In the next issue, in time for WHO’s World Health Assembly, we look at change in some of the more familiar bodies in R&D for health.

Lakshmi Sundaram of the Global Forum for Health Research will review the now dozens of public private partnerships (PPPs) at work for world health. How are they doing? Are they facing a major problem with the looming cost of clinical trials? The jury is still out.

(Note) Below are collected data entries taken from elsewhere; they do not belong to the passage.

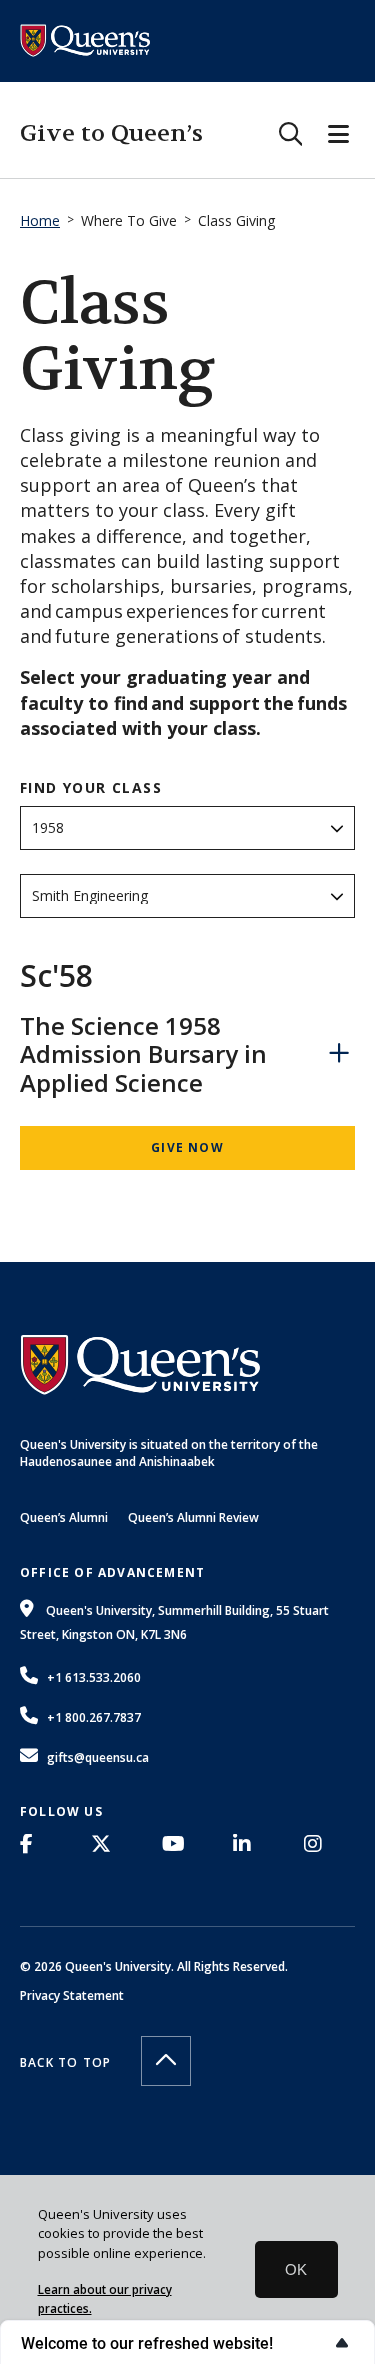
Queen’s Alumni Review (193, 1517)
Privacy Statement (72, 1995)
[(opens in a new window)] (32, 1844)
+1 (94, 1677)
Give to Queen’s (111, 133)
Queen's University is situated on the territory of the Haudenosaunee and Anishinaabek (169, 1453)
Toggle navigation (338, 134)
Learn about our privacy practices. (105, 2299)
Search (290, 134)
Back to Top (65, 2062)
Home (40, 220)
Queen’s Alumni (64, 1517)
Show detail (339, 1053)
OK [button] (296, 2269)
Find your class (91, 788)
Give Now (187, 1147)
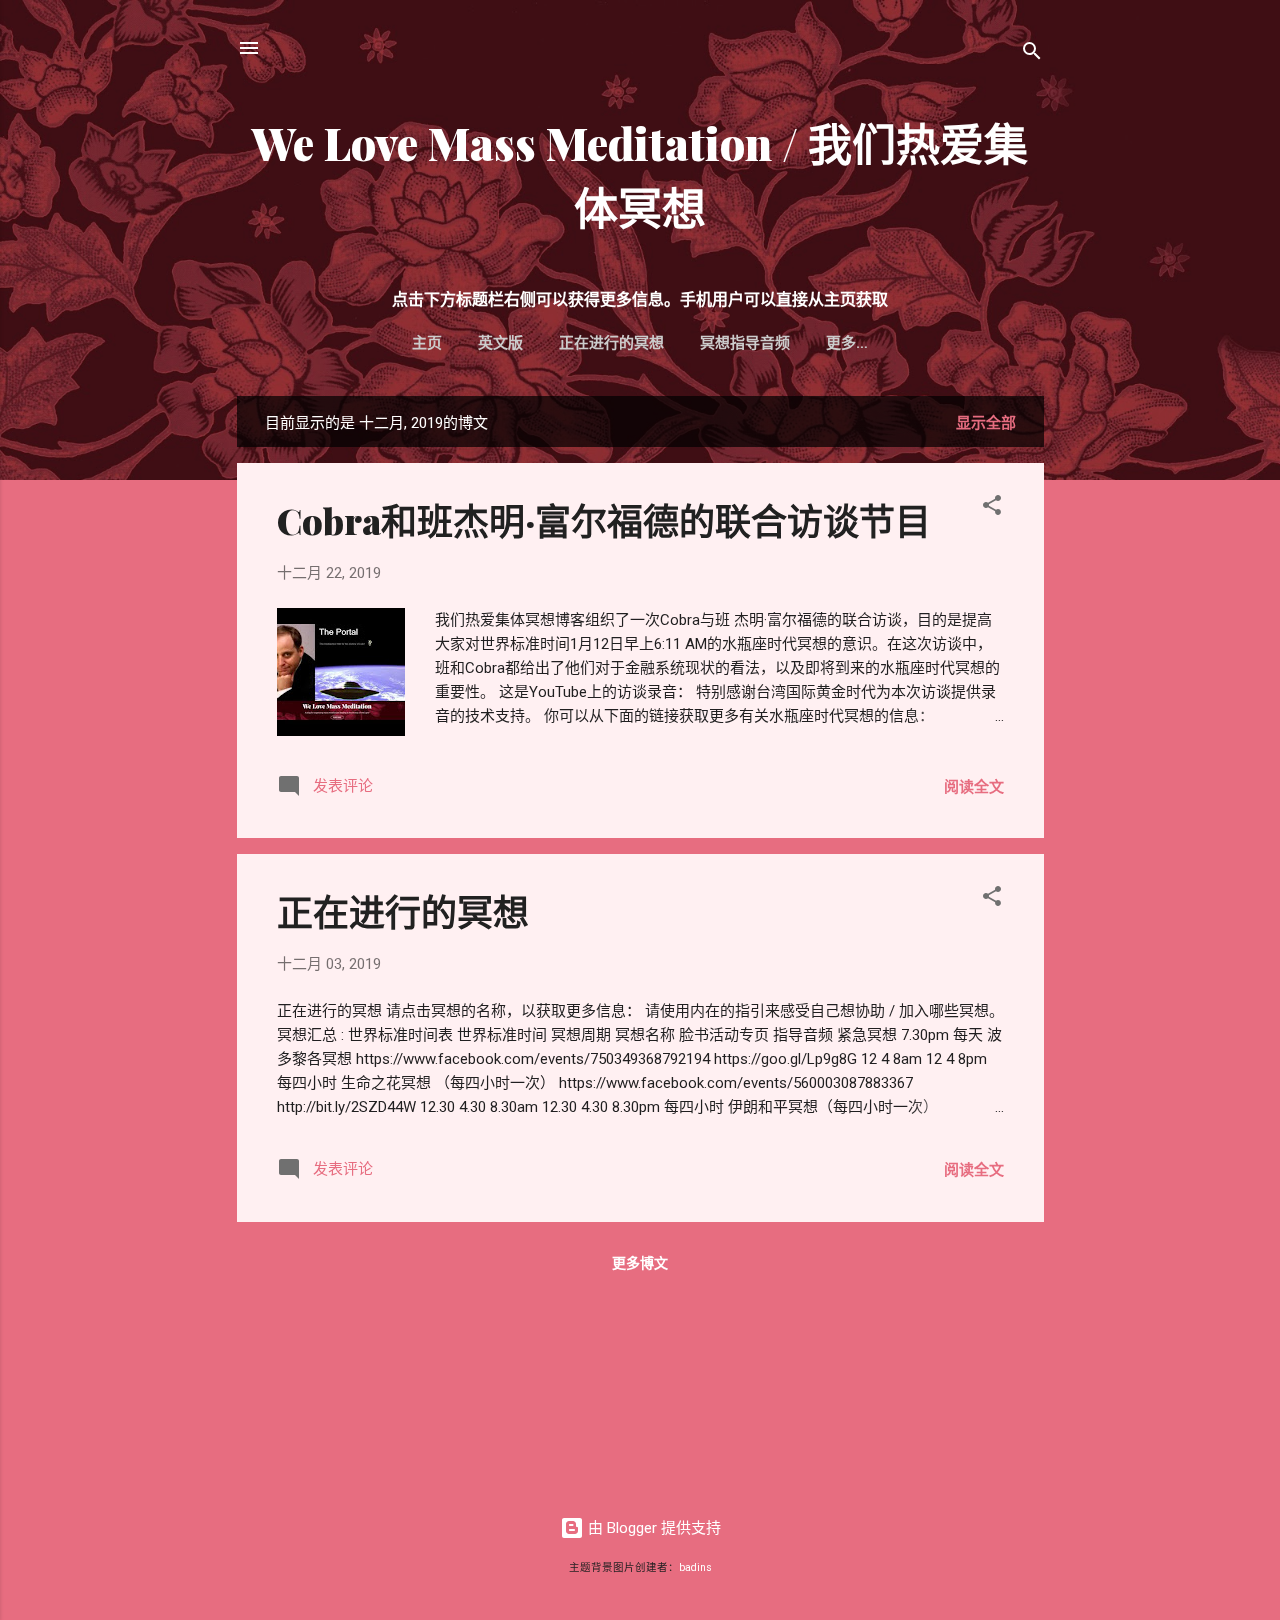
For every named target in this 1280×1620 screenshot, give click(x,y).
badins (695, 1567)
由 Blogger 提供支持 (652, 1528)
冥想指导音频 (745, 343)
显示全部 (986, 423)
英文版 (500, 343)
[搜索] (1032, 54)
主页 (427, 343)
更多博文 (640, 1263)
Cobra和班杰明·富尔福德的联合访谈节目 (604, 520)
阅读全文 (974, 787)
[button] (992, 508)
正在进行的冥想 (611, 343)
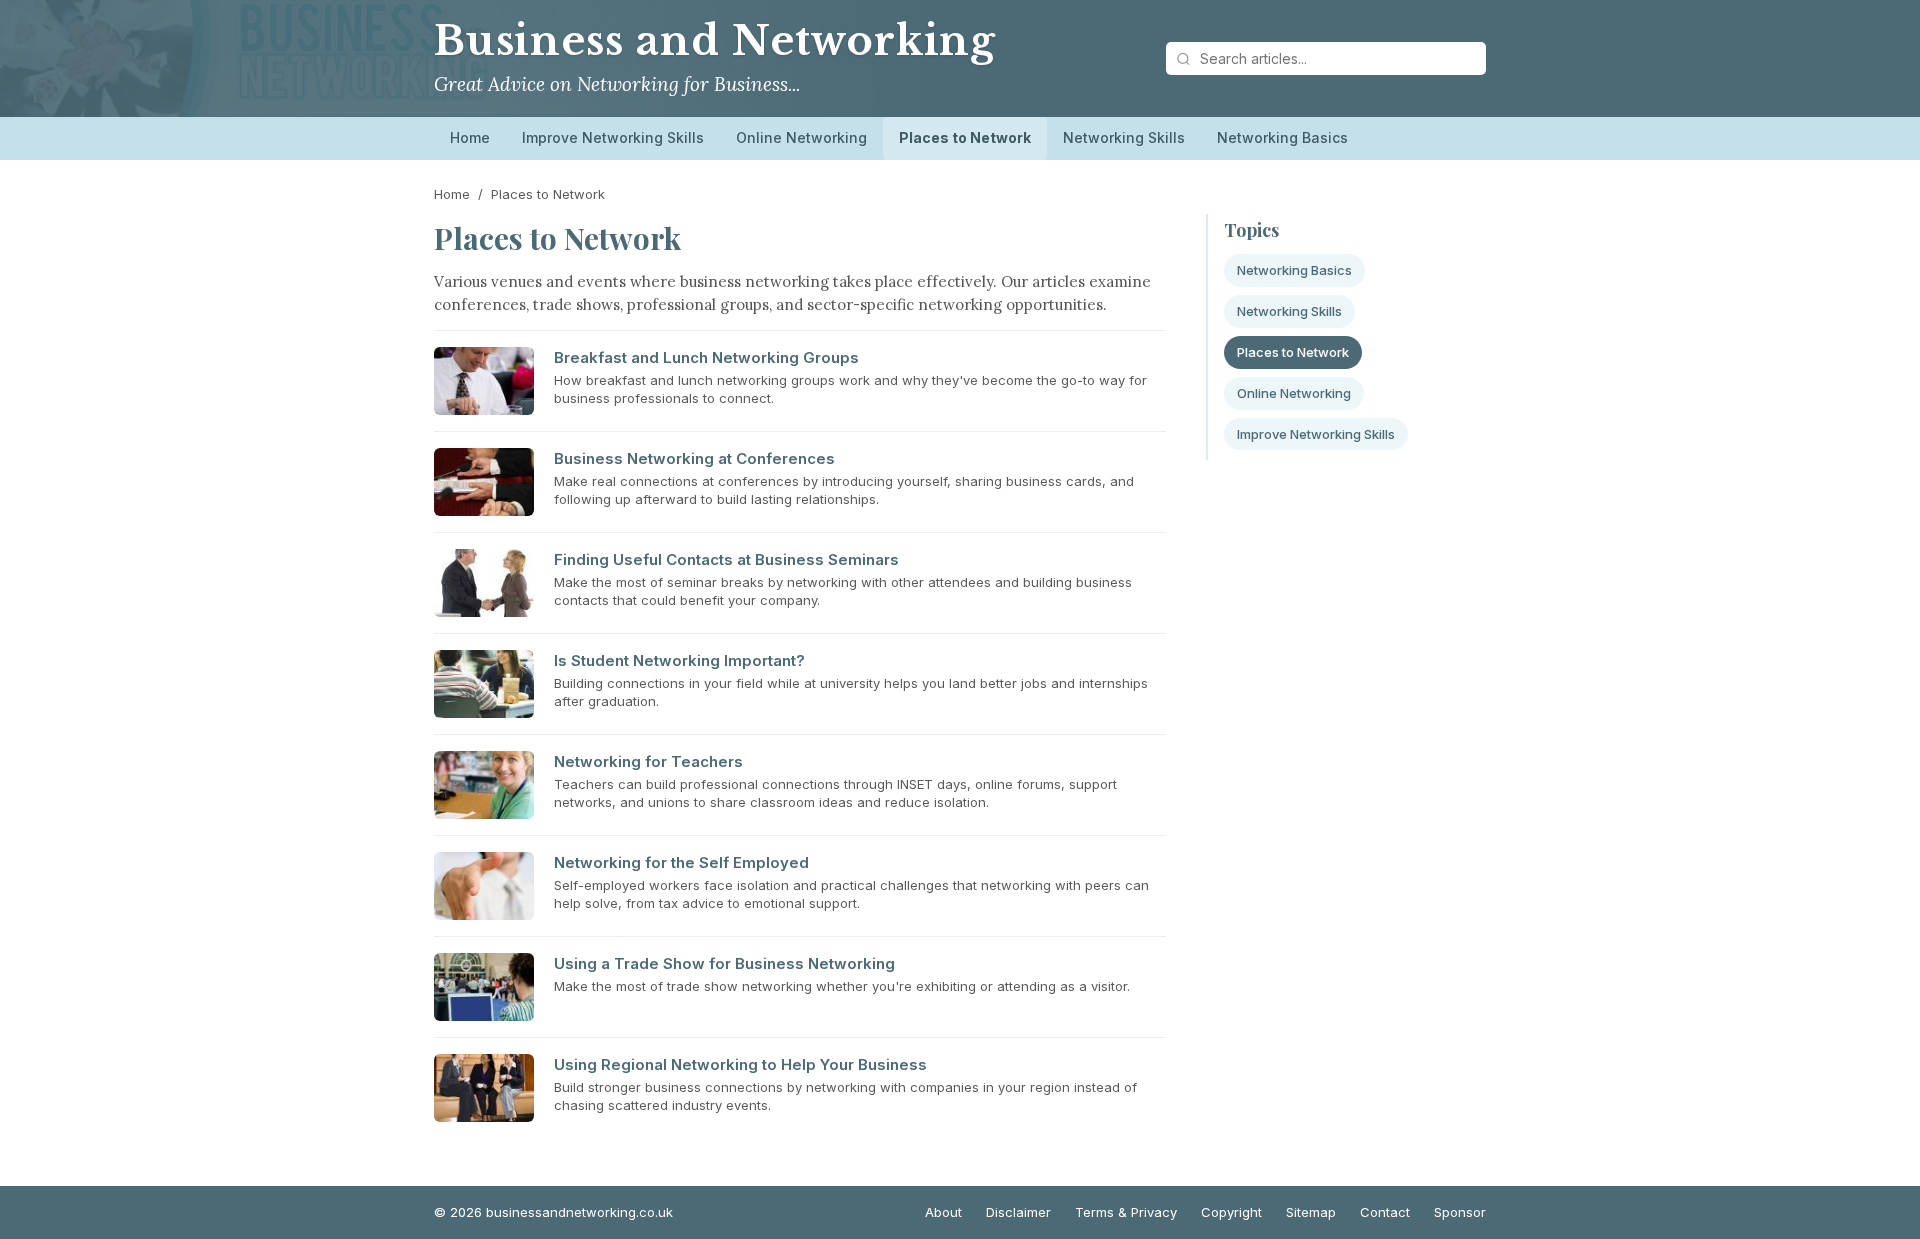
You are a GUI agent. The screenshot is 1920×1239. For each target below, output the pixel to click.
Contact (1385, 1212)
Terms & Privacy (1126, 1212)
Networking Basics (1282, 137)
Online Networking (801, 137)
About (943, 1212)
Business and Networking (715, 41)
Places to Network (965, 137)
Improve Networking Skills (613, 137)
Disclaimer (1018, 1212)
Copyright (1231, 1212)
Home (470, 137)
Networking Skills (1124, 137)
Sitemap (1311, 1212)
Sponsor (1460, 1212)
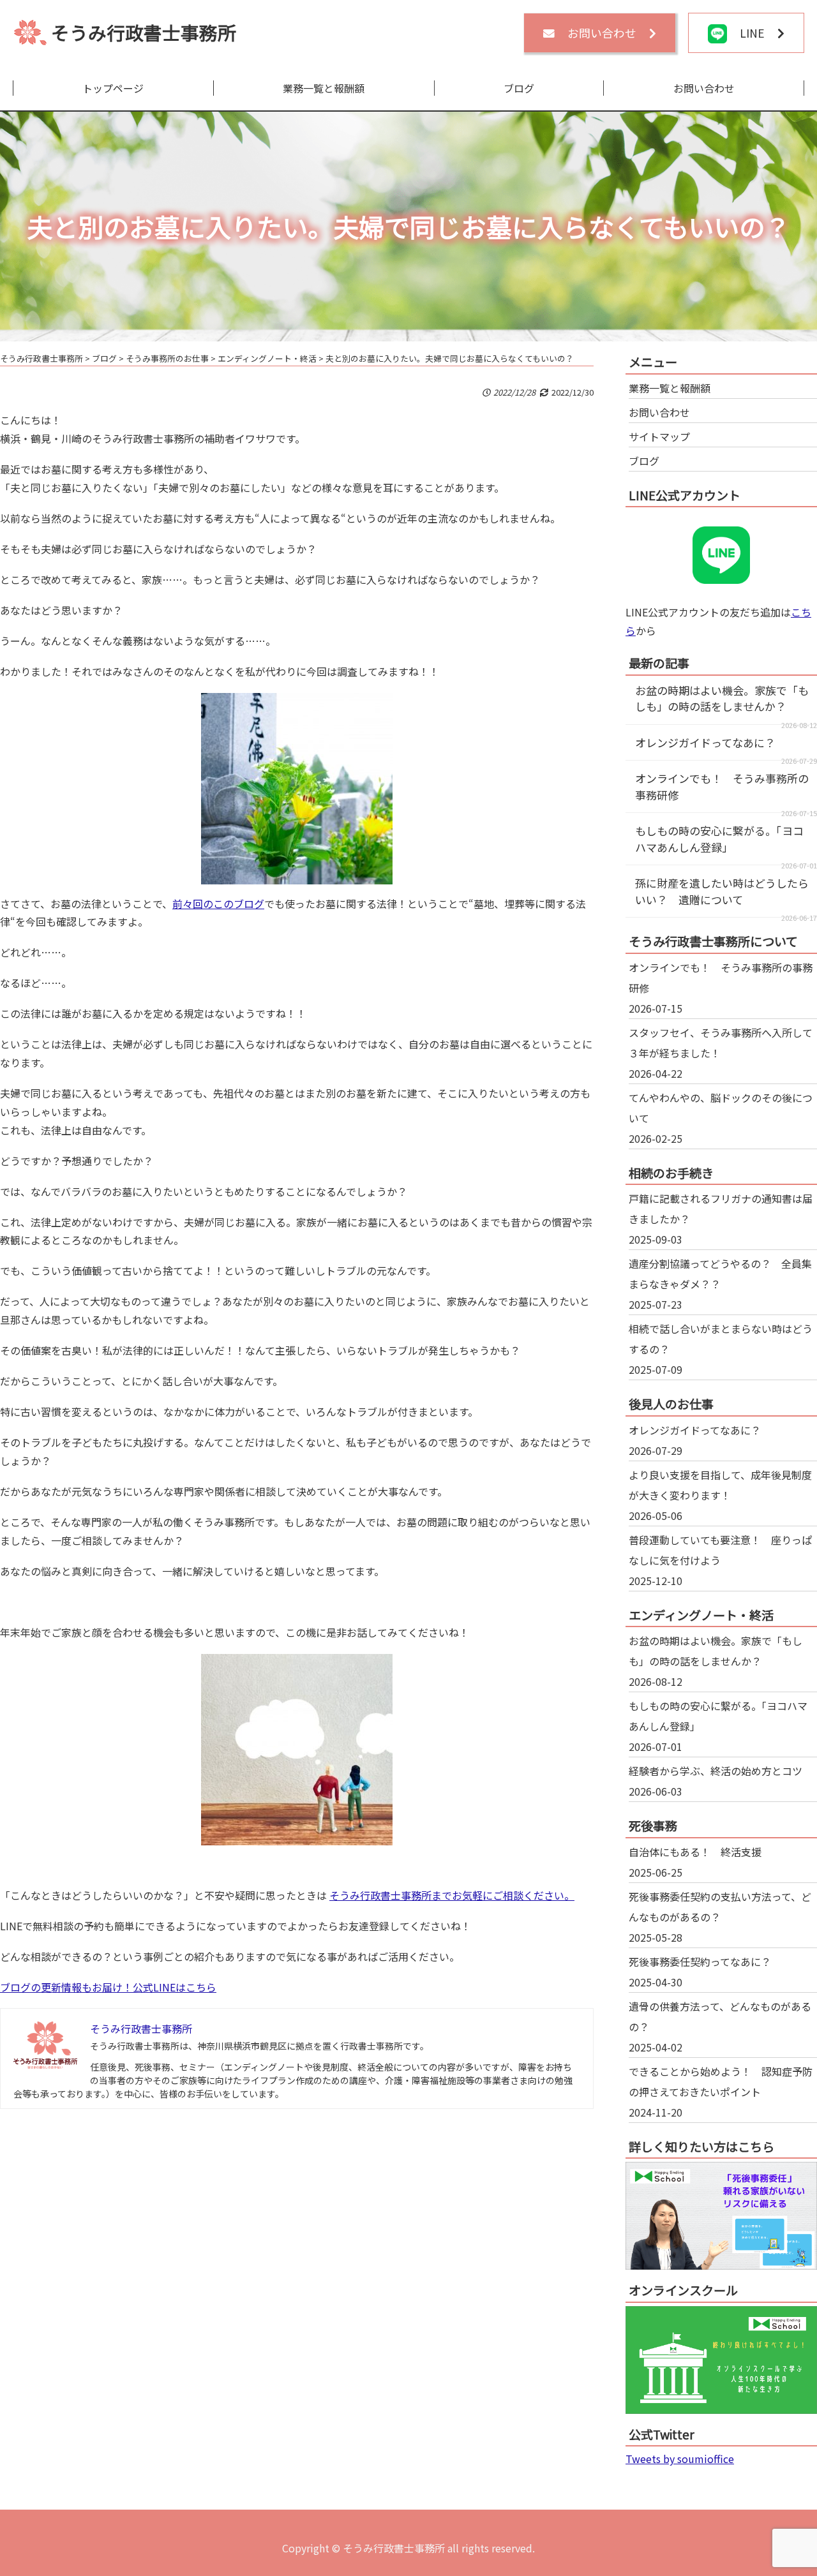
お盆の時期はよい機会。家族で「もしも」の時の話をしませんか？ (722, 698)
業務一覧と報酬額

Mike Harper of the Global Microbicides Project – which could create a tool of direct relevance to Nduku Kilonzo and so many women in Africa and elsewhere at risk of HIV/AIDS – reveals the Project’s hand to RealHealthNews, and we’ll also hear from Anna Wang at the Medicines for Malaria Venture about the state of their pipeline.

Then Jamie Guth of the long-respected Tropical Disease Research programme (TDR) will report for us TDR’s brand new strategic plan, completed this February, which with its wide portfolio including some of the most neglected diseases, will keep TDR among the many new players like the PPPs and the Bill and Melinda Gates Foundation.

And finally Robert Walgate, Editor of RealHealthNews, will report on the recent appointment of Tadataka (Tachi) Yamada, the present Chairman of R&D at GlaxoSmithKline credited with a revolution in the company’s fortunes, to direct the Global Health Programme of the Bill and Melinda Gates Foundation, and on what it might mean for both the Foundation and GSK – whose commitment to TB, HIV/AIDS and malaria has, up to now, been significant.

Plus on later pages of each issue and on our website we cover some of the most important news, including in this issue: with the fatal H5N1 bird flu strain already in Nigeria, the extraordinary prospects for a genetically engineered bird flu vaccine (tuned swiftly to whatever pandemic human strain may hit); and the striking decline in HIV infection rates in parts of Zimbabwe (attributed to a change in sexual behaviour).